Take the entries below and print, exactly, the stretch from the line containing "Instruction: Open the Mixer" through the line containing "Task: Click the iTunes music note icon", both included.

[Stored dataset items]
--*--

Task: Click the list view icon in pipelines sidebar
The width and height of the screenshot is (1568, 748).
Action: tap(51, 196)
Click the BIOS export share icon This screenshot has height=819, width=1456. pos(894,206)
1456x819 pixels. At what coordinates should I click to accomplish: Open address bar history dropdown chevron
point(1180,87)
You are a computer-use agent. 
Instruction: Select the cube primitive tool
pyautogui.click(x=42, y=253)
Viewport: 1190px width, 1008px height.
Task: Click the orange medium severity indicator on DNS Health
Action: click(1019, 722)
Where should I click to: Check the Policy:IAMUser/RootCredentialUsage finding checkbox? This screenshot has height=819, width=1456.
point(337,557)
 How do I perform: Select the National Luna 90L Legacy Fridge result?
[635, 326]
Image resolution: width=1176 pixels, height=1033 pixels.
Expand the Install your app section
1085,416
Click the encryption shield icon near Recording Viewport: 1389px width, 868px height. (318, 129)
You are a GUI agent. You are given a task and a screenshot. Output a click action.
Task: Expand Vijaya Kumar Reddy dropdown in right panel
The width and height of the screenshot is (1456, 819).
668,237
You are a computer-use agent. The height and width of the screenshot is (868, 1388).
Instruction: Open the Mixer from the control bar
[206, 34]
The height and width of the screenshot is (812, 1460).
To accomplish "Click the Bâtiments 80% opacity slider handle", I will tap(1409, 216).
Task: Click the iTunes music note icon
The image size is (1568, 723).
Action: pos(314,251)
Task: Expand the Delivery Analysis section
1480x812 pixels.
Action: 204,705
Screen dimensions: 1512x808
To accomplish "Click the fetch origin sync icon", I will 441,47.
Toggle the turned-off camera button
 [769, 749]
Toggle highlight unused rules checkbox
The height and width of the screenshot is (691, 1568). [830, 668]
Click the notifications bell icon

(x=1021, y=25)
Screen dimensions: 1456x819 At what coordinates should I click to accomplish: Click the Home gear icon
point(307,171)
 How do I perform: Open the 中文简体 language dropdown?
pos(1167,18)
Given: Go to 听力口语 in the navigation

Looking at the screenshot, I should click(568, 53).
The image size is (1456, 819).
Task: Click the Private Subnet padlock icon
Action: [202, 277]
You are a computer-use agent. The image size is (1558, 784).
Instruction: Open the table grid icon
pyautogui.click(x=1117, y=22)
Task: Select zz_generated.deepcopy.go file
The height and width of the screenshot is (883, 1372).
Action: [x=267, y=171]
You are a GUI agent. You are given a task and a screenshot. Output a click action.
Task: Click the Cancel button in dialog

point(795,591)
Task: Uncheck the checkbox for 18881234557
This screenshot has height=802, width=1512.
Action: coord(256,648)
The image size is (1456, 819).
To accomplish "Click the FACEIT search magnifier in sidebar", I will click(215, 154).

--*--

## Response
Instruction: Open the Mixer from the control bar
[206, 34]
The height and width of the screenshot is (812, 1460).
To accomplish "Click the Bâtiments 80% opacity slider handle", I will tap(1409, 216).
Task: Click the iTunes music note icon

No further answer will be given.